■ **ABOUT THIS EXERCISE**: Write out the data below in full, unchanged, minus the images.

■ **Saved data entries**:
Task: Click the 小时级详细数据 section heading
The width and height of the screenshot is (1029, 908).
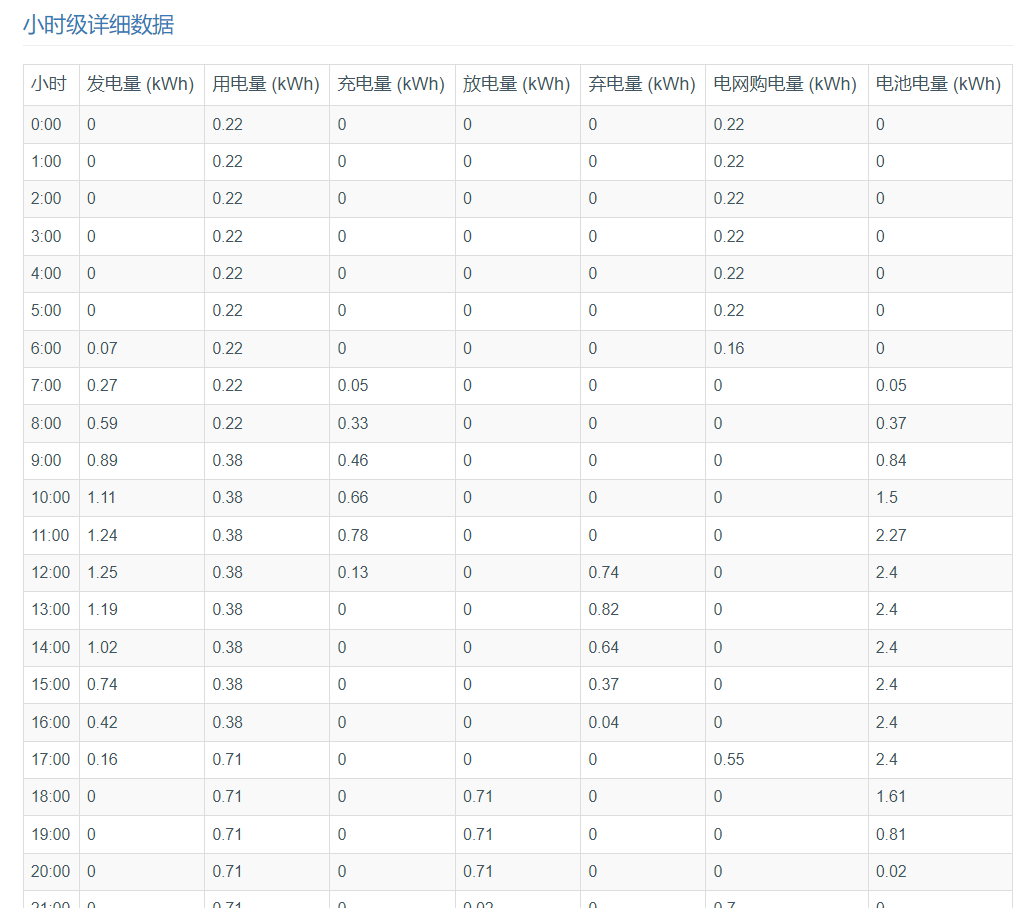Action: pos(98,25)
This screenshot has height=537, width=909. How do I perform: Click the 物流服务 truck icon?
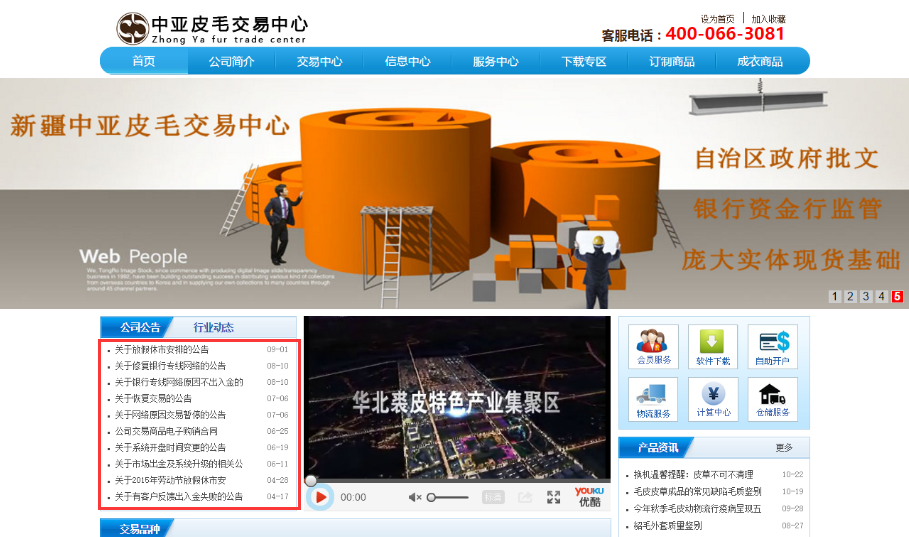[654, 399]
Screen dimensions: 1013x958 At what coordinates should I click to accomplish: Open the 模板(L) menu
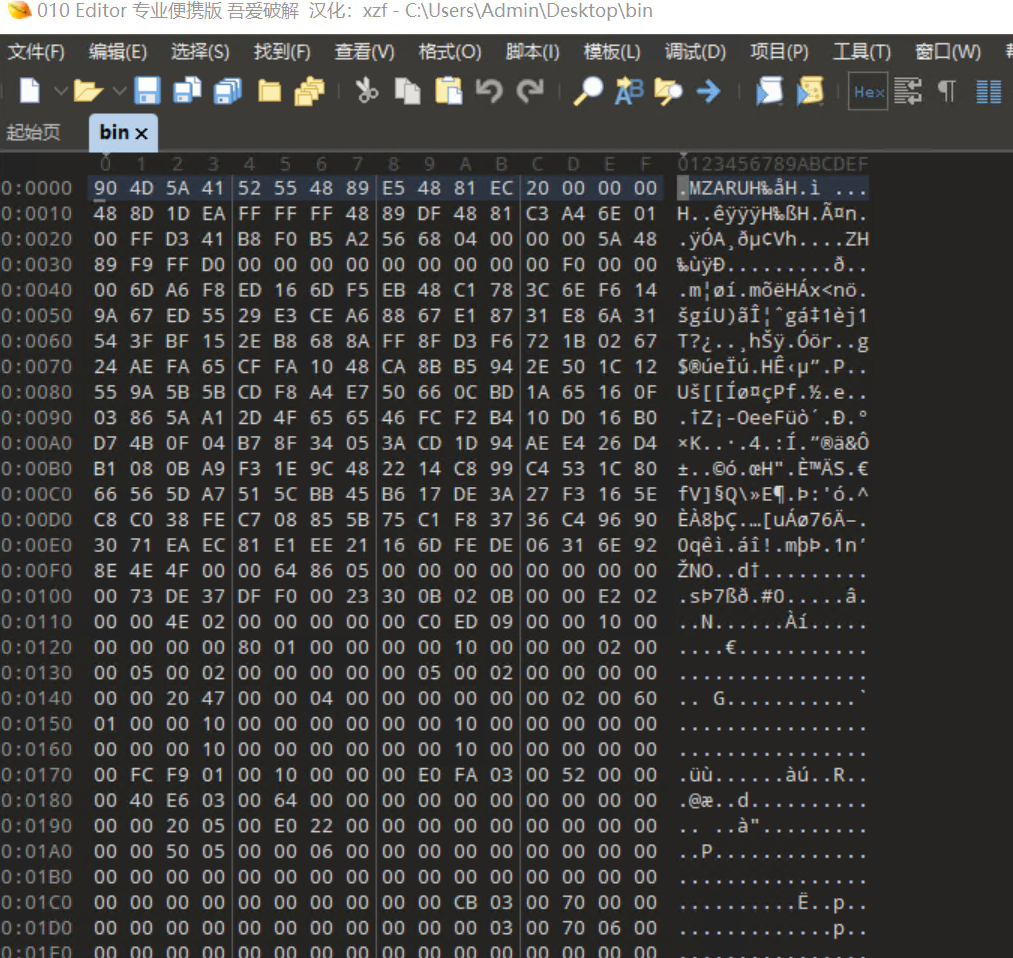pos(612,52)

■ **TASK RESPONSE**:
Task: Click the 小时级详细数据 section heading
The width and height of the screenshot is (1029, 908).
Action: pos(98,25)
This screenshot has height=537, width=909. How do I perform: Click the 物流服务 truck icon?
[654, 399]
Screen dimensions: 1013x958 At what coordinates should I click to accomplish: Open the 模板(L) menu
pos(612,52)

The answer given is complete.